As I continued sorting through the pictures, I was disappointed in my instinct to hide this defining part of his young life. This elementary school picture board was supposed to show all of the things that have made him into the awesome person that he is today. His clubfoot does not make him who he is, but it has contributed to many of my favorite things about him.
I watched his story unfold as I added more pictures to the reject pile. I saw a baby that learned to roll over by throwing his heavy cast across his body so he could create the momentum to instigate a roll. I saw a baby who learned to crawl and pull up to stand with his feet locked together in those wretched shoes, as if he was strapped into a snowboard for 23 hours a day. I saw an unstoppable 4-year-old who was determined to play soccer regardless of the battered red cast that went from his toes all the way up to his left butt cheek. I laughed in admiration at the 4-year-old who figured out how to ride a bike and play basketball with a Carolina blue cast from his toes to his knee.
The clubfoot didn’t define him then or now, but I’m sure that it shaped him. He learned to look for alternate ways of doing things. He acquired a determination that borders on obsessive, because he learned from infancy that if he stays focused on something long enough, he can figure out how to achieve what he wants.
But kindergartners are cruel; they don’t understand and often don’t like things that are different. Perhaps they would misunderstand the images and assume that he is “special” in a different way, in a way that suggests something is wrong with him.

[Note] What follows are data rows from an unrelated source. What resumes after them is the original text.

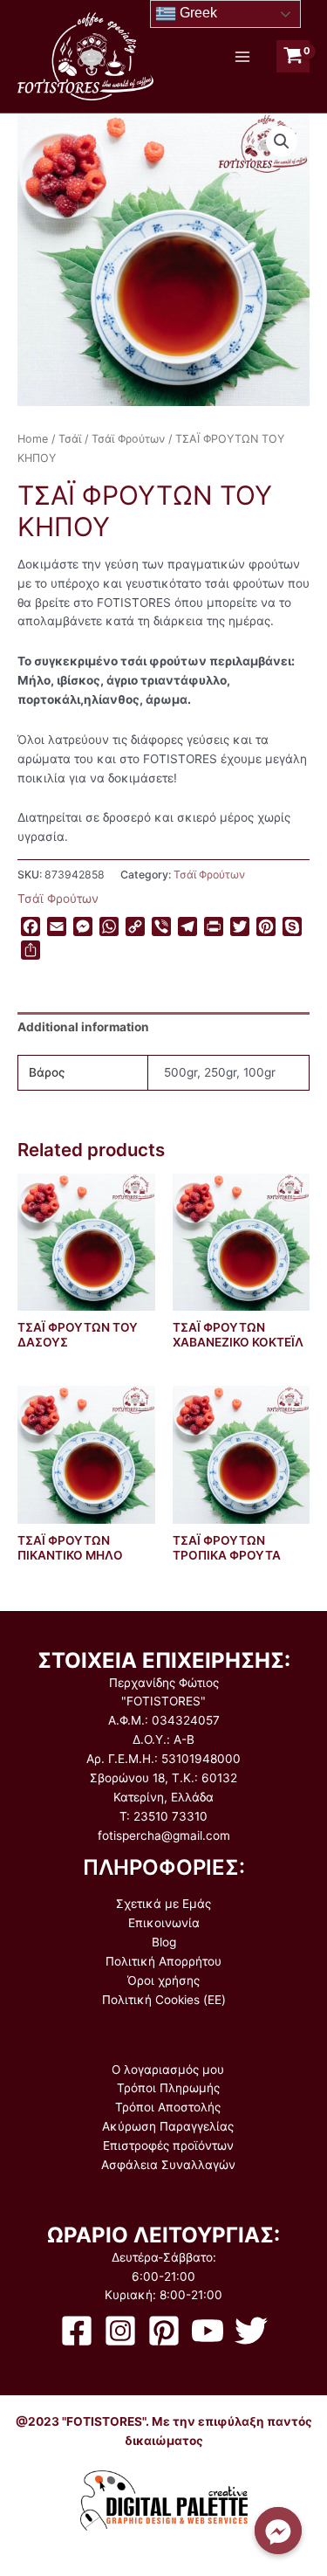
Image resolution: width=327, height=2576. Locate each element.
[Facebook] (76, 2330)
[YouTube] (207, 2330)
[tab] (163, 1027)
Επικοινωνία (164, 1923)
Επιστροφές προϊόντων (168, 2145)
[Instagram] (120, 2330)
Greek (196, 12)
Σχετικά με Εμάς (163, 1904)
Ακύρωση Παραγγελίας (168, 2126)
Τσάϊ (69, 438)
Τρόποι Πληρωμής (168, 2088)
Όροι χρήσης (163, 1980)
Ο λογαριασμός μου (168, 2070)
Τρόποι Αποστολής (168, 2107)
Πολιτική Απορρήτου (163, 1961)
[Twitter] (251, 2330)
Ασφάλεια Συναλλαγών (168, 2165)
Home (32, 438)
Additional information (83, 1027)
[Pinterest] (164, 2330)
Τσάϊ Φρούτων (128, 438)
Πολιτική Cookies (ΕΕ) (164, 2000)
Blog (164, 1942)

I tucked the pictures of my 5-day-old baby in a royal blue cast and the 4-month-old sleeping in the corner of the couch in his torture shoes, and I put them into the Super Special reject pile. I am proud of these pictures and this journey. I am astounded by how much this little guy endured in the first 5 years of his life, and I know that those experiences have impacted him in ways that I may never recognize.
I am somewhat ashamed that I didn’t send in any of the pictures of him in his casts or corrective shoes. I didn’t even include them in the small pile I made for him so he could approve the final 15. Instead of showcasing the story of the infant who changed casts every week and the toddler that persevered in those tortuous shoes, I sent in pictures that told the parallel story of his young life: the giggling baby eating cheerios off the floor, pulling tissues out of the box with glee, and catching a baseball at a baseball game.
I anguished over this decision for weeks afterwards, because I do not want to edit out parts of his life story. This is his life and his story to tell. We all have multiple storylines running simultaneously in our lives, and we choose which stories we allow people to access. I should have at least given him the choice, but I let my desire to protect him win.